Oggi si va alla fiera.

In programma assolutamente lo Star Treck!!!

Vedete di farvi dare il permesso,

miei persuasivi imbecilli!

Piero, sei da me anche sta sera, vero?

Ho detto nulla dell’esuberanza di Daniele? Un’altra persona avrebbe scritto: “Vi va di venire in fiera oggi?”

Ma non lui. Sorrido divertito.

Teo ha ripreso a scrivere, aspettandosi che mi fossi preso io la briga di rispondere, e non me ne lamento, copia sempre tutto lui, ed è lui che prende sia i suoi che i miei appunti, fa tutto lui! E per tutto intendo sia i compiti, in classe e non, che le lezioni per intero, perché sa che io non lo faccio e non può contare su di me in caso perdesse qualche parte della lezione. Così come sa che non deve chiamarmi quando è stato assente per informarsi del lavoro svolto in classe, o dei compiti a casa, e che non deve domandarmi gli appunti, non perché non glieli darei, ma semplicemente perché, onestamente, sono un tipo che prende appunti?!
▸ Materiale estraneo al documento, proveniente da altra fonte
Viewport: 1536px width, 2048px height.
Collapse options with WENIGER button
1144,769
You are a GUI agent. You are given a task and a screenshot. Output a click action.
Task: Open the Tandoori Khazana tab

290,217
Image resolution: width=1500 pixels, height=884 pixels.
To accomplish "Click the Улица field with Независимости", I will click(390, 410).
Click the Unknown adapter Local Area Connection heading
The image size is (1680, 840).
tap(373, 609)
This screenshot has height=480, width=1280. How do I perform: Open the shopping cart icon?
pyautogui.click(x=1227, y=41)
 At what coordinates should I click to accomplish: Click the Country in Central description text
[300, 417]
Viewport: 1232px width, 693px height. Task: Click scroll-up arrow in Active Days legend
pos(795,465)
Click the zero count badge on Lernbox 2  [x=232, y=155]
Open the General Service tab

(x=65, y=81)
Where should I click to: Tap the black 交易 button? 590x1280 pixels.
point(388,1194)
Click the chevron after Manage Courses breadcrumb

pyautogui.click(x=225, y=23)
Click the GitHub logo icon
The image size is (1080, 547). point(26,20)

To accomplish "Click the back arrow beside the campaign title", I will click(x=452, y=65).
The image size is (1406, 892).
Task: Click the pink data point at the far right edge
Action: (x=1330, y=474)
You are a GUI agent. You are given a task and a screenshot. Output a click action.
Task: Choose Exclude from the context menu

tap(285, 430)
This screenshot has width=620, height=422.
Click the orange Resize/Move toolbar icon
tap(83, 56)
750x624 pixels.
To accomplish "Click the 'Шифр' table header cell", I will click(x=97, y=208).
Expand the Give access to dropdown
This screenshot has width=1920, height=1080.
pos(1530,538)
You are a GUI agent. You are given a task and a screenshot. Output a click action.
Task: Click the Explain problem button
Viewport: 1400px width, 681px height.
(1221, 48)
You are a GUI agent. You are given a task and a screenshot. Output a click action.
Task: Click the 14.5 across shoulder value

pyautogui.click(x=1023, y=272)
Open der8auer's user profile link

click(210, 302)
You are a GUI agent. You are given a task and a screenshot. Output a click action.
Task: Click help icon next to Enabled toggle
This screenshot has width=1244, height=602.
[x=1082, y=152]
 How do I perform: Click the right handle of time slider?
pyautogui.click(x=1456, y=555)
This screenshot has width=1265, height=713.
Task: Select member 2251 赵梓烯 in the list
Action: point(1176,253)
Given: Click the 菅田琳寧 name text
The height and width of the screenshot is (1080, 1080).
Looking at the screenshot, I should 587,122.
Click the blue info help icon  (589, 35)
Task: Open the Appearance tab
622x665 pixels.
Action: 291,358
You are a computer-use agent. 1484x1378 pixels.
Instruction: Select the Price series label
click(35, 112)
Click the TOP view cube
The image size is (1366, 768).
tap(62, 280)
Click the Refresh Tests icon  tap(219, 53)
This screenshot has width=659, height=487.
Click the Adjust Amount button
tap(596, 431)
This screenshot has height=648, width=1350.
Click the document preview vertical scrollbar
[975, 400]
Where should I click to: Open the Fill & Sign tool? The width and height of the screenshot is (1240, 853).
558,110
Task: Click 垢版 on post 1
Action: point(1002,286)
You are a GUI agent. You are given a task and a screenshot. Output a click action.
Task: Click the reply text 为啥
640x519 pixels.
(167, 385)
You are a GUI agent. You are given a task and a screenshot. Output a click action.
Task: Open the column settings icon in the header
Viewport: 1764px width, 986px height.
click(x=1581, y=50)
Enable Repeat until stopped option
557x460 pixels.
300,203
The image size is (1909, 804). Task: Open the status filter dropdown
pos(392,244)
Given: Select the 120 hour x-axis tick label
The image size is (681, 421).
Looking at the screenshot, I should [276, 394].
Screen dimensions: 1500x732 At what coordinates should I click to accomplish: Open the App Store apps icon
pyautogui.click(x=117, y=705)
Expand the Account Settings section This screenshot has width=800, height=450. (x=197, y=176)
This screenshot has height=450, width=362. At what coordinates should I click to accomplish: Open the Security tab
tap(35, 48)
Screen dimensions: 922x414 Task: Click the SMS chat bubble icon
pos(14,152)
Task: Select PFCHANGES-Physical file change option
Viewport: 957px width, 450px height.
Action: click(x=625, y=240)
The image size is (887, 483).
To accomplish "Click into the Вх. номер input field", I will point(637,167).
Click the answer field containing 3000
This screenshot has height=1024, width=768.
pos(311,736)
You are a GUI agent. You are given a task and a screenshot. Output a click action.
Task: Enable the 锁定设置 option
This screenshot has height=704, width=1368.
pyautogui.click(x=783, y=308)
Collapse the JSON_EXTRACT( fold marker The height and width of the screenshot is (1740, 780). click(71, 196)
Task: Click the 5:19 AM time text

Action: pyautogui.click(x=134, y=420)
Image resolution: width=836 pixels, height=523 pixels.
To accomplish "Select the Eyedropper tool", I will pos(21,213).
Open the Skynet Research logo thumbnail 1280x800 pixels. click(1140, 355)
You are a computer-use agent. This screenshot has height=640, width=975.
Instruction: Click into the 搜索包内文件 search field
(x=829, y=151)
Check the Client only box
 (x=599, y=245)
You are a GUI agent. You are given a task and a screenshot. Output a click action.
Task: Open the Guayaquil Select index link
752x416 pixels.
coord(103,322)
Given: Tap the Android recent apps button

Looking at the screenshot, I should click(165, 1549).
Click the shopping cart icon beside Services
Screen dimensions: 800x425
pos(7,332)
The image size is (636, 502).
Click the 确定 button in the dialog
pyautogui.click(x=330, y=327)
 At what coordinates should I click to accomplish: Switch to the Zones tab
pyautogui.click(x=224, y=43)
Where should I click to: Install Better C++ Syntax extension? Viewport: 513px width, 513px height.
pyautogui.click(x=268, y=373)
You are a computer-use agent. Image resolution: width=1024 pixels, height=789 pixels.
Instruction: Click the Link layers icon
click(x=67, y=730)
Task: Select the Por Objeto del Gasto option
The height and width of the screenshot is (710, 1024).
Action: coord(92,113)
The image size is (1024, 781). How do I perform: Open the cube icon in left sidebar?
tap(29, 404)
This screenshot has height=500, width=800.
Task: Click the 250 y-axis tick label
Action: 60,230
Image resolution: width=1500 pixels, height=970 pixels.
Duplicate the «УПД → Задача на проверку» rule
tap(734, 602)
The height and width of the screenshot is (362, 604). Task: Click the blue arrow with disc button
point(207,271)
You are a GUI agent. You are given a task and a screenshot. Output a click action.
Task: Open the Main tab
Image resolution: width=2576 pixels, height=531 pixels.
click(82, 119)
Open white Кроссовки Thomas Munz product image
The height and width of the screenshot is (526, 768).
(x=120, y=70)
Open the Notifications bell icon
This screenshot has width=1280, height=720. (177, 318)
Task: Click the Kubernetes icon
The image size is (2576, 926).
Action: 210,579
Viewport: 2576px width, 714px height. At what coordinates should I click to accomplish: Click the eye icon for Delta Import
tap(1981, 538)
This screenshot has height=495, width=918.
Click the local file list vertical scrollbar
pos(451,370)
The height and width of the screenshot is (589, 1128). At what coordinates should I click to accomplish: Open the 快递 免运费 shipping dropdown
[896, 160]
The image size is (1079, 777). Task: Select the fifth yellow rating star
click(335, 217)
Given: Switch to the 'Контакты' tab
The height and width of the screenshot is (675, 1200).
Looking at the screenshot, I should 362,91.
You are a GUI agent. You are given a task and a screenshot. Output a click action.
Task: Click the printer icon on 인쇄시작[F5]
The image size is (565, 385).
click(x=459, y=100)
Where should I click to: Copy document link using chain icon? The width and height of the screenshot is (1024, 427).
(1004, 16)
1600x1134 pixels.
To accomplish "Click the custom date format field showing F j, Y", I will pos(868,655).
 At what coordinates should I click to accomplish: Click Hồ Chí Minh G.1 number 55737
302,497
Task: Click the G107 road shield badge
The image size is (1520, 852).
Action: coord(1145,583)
Giro il pizzino dall’altro lato e afferro la penna che impugna Teo, troppo pigro per cercarne un’altra, lui svelto ne cerca una nel suo astuccio, senza lamentarsi, come mi aspettavo, sono meglio di Freud. Scribacchio qualcosa sul pezzettino di carta, cercando di non sembrare troppo sbrigativo, Daniele odia essere liquidato con qualche parola, quindi mi ci metto d’impegno, il mio essere ordinato, nella scrittura almeno, mi aiuta e mi fa prender punti rispetto a Daniele.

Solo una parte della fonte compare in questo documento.